Our supreme court also has required, as a third condition, that police “ ‘not be primarily motivated by intent to arrest and seize evidence.’ ” Fisher, 141 Ariz. at 237–38, 686 P.2d at 760–61,quoting People v. Mitchell, 39 N.Y.2d 173, 383 N.Y.S.2d 246, 347 N.E.2d 607, 609 (1976); accord State v. Sharp, 193 Ariz. 414, ¶ 13, 973 P.2d 1171, 1176 (1999); State v. Jones, 188 Ariz. 388, 395, 937 P.2d 310, 317 (1997). But this factor has since been rejected by the United States Supreme Court in Brigham City v. Stuart, 547 U.S. 398, 404–05, 126 S.Ct. 1943, 164 L.Ed.2d 650 (2006), which held that the Fourth Amendment exclusively concerns whether the circumstances confronting state officials provided an objectively reasonable basis for the action. Assuming arguendo that this subjective factor still has a place in an independent analysis under article II, § 8 of our state constitution, this would not alter our reasoning or disposition here, given the record before us.

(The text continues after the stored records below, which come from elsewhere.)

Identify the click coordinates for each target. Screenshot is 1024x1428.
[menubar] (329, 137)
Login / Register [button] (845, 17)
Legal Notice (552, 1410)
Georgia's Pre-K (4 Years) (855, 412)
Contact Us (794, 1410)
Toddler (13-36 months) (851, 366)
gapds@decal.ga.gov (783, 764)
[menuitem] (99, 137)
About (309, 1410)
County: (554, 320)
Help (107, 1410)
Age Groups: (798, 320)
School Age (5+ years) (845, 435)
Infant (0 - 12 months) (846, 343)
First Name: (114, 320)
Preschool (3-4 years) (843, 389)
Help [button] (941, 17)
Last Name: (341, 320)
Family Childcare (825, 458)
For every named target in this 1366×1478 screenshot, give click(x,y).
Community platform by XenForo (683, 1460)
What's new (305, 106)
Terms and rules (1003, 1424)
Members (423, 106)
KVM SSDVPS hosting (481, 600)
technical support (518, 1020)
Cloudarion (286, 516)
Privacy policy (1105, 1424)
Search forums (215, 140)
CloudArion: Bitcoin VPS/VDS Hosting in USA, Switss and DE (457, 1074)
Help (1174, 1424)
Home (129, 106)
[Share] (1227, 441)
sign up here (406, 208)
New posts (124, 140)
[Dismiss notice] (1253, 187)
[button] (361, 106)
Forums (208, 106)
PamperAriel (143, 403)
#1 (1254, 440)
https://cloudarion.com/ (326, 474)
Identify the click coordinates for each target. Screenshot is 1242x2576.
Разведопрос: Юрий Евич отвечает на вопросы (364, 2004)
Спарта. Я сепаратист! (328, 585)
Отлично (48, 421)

¶ 13 Courts routinely apply the emergency aid exception to searches for missing persons. E.g., People v. Wharton, 53 Cal.3d 522, 280 Cal.Rptr. 631, 809 P.2d 290, 299–300, 324 (1991) (upholding warrantless entry into apartment to locate missing occupant); People v. Mitchell, 39 N.Y.2d 173, 383 N.Y.S.2d 246, 347 N.E.2d 607, 608–10 (1976) (affirming warrantless entry into hotel room to search for missing chambermaid), abrogated on other grounds by Brigham City v. Stuart, 547 U.S. 398, 402, 404–05, 126 S.Ct. 1943, 164 L.Ed.2d 650 (2006). The exception also has been applied when officers reasonably believed immediate medical assistance might be required for a person visible in a dwelling. In State v. Russell, 118 Or.App. 652, 848 P.2d 657, 658–59 (1993), for example, the appellate court upheld a warrantless entry when a mother could not be awakened either by her young children, who were locked inside the home with her, or by the repeated efforts of a relative and a police officer, and the circumstances thus suggested she might either be asleep or “unconscious ... because of a drug overdose.” As our own supreme court has explained, “ [B]ecause we do not want to deter police officers from engaging in searches for persons in distress, the exclusionary rule has no place here.” Fisher, 141 Ariz. at 240, 686 P.2d at 763.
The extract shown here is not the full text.